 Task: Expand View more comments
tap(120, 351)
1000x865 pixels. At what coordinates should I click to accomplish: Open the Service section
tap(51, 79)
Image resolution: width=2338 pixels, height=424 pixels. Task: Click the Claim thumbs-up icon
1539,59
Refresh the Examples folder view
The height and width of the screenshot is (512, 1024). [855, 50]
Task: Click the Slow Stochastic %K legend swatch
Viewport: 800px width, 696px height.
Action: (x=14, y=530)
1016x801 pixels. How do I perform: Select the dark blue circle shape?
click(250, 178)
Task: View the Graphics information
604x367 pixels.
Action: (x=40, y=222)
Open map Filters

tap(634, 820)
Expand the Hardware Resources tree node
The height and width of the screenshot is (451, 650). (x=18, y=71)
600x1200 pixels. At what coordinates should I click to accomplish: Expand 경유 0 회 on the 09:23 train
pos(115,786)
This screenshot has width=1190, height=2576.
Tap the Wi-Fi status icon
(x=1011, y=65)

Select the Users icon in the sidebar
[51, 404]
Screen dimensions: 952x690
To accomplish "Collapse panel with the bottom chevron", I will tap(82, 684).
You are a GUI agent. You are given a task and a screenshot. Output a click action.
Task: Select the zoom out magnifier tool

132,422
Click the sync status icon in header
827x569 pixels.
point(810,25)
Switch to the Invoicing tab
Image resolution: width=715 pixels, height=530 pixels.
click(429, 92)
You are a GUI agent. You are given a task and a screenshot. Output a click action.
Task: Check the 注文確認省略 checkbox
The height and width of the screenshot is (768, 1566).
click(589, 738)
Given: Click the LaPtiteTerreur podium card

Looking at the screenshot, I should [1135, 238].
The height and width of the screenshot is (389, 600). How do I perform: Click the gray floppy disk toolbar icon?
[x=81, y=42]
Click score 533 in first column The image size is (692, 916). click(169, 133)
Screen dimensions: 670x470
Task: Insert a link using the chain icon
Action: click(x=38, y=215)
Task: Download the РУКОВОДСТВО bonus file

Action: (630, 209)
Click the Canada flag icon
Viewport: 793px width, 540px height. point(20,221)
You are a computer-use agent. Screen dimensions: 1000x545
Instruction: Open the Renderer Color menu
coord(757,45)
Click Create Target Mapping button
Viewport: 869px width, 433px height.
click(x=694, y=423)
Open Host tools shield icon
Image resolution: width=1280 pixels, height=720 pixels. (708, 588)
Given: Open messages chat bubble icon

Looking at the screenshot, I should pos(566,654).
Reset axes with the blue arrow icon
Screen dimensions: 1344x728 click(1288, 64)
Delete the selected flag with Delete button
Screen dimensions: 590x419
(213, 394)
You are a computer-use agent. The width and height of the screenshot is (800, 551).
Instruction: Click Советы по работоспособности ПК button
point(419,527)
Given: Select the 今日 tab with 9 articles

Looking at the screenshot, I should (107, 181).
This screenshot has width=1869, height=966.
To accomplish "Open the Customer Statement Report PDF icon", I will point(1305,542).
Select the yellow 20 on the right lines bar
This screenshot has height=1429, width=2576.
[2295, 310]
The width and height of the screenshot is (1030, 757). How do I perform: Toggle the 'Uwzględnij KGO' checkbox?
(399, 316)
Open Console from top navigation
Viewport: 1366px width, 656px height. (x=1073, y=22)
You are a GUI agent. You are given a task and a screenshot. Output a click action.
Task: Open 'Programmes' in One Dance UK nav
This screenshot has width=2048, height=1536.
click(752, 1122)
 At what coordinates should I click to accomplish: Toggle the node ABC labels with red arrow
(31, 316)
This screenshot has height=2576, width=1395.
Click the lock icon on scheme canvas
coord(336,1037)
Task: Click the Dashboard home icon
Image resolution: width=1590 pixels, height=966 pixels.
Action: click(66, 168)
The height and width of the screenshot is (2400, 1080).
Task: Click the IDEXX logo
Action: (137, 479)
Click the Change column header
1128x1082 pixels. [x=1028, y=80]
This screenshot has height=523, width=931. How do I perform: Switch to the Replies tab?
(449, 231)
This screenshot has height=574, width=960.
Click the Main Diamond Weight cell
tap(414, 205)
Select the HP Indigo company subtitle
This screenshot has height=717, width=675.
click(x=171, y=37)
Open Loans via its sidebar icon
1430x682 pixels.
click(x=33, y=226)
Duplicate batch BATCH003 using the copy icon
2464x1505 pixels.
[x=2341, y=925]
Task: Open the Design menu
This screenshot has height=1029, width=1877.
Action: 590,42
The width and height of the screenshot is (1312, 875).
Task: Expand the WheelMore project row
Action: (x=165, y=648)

•••

What is needed -
Write out all of the material above again, line for line, without changing anything.

Answer to this task -
 Task: Expand View more comments
tap(120, 351)
1000x865 pixels. At what coordinates should I click to accomplish: Open the Service section
tap(51, 79)
Image resolution: width=2338 pixels, height=424 pixels. Task: Click the Claim thumbs-up icon
1539,59
Refresh the Examples folder view
The height and width of the screenshot is (512, 1024). [855, 50]
Task: Click the Slow Stochastic %K legend swatch
Viewport: 800px width, 696px height.
Action: (x=14, y=530)
1016x801 pixels. How do I perform: Select the dark blue circle shape?
click(250, 178)
Task: View the Graphics information
604x367 pixels.
Action: (x=40, y=222)
Open map Filters

tap(634, 820)
Expand the Hardware Resources tree node
The height and width of the screenshot is (451, 650). (x=18, y=71)
600x1200 pixels. At what coordinates should I click to accomplish: Expand 경유 0 회 on the 09:23 train
pos(115,786)
This screenshot has width=1190, height=2576.
Tap the Wi-Fi status icon
(x=1011, y=65)

Select the Users icon in the sidebar
[51, 404]
Screen dimensions: 952x690
To accomplish "Collapse panel with the bottom chevron", I will tap(82, 684).
You are a GUI agent. You are given a task and a screenshot. Output a click action.
Task: Select the zoom out magnifier tool

132,422
Click the sync status icon in header
827x569 pixels.
point(810,25)
Switch to the Invoicing tab
Image resolution: width=715 pixels, height=530 pixels.
click(429, 92)
You are a GUI agent. You are given a task and a screenshot. Output a click action.
Task: Check the 注文確認省略 checkbox
The height and width of the screenshot is (768, 1566).
click(589, 738)
Given: Click the LaPtiteTerreur podium card

Looking at the screenshot, I should [1135, 238].
The height and width of the screenshot is (389, 600). How do I perform: Click the gray floppy disk toolbar icon?
[x=81, y=42]
Click score 533 in first column The image size is (692, 916). click(169, 133)
Screen dimensions: 670x470
Task: Insert a link using the chain icon
Action: click(x=38, y=215)
Task: Download the РУКОВОДСТВО bonus file

Action: (630, 209)
Click the Canada flag icon
Viewport: 793px width, 540px height. point(20,221)
You are a computer-use agent. Screen dimensions: 1000x545
Instruction: Open the Renderer Color menu
coord(757,45)
Click Create Target Mapping button
Viewport: 869px width, 433px height.
click(x=694, y=423)
Open Host tools shield icon
Image resolution: width=1280 pixels, height=720 pixels. (708, 588)
Given: Open messages chat bubble icon

Looking at the screenshot, I should pos(566,654).
Reset axes with the blue arrow icon
Screen dimensions: 1344x728 click(1288, 64)
Delete the selected flag with Delete button
Screen dimensions: 590x419
(213, 394)
You are a computer-use agent. The width and height of the screenshot is (800, 551).
Instruction: Click Советы по работоспособности ПК button
point(419,527)
Given: Select the 今日 tab with 9 articles

Looking at the screenshot, I should (107, 181).
This screenshot has width=1869, height=966.
To accomplish "Open the Customer Statement Report PDF icon", I will point(1305,542).
Select the yellow 20 on the right lines bar
This screenshot has height=1429, width=2576.
[2295, 310]
The width and height of the screenshot is (1030, 757). How do I perform: Toggle the 'Uwzględnij KGO' checkbox?
(399, 316)
Open Console from top navigation
Viewport: 1366px width, 656px height. (x=1073, y=22)
You are a GUI agent. You are given a task and a screenshot. Output a click action.
Task: Open 'Programmes' in One Dance UK nav
This screenshot has width=2048, height=1536.
click(752, 1122)
 At what coordinates should I click to accomplish: Toggle the node ABC labels with red arrow
(31, 316)
This screenshot has height=2576, width=1395.
Click the lock icon on scheme canvas
coord(336,1037)
Task: Click the Dashboard home icon
Image resolution: width=1590 pixels, height=966 pixels.
Action: click(66, 168)
The height and width of the screenshot is (2400, 1080).
Task: Click the IDEXX logo
Action: (137, 479)
Click the Change column header
1128x1082 pixels. [x=1028, y=80]
This screenshot has height=523, width=931. How do I perform: Switch to the Replies tab?
(449, 231)
This screenshot has height=574, width=960.
Click the Main Diamond Weight cell
tap(414, 205)
Select the HP Indigo company subtitle
This screenshot has height=717, width=675.
click(x=171, y=37)
Open Loans via its sidebar icon
1430x682 pixels.
click(x=33, y=226)
Duplicate batch BATCH003 using the copy icon
2464x1505 pixels.
[x=2341, y=925]
Task: Open the Design menu
This screenshot has height=1029, width=1877.
Action: 590,42
The width and height of the screenshot is (1312, 875).
Task: Expand the WheelMore project row
Action: (x=165, y=648)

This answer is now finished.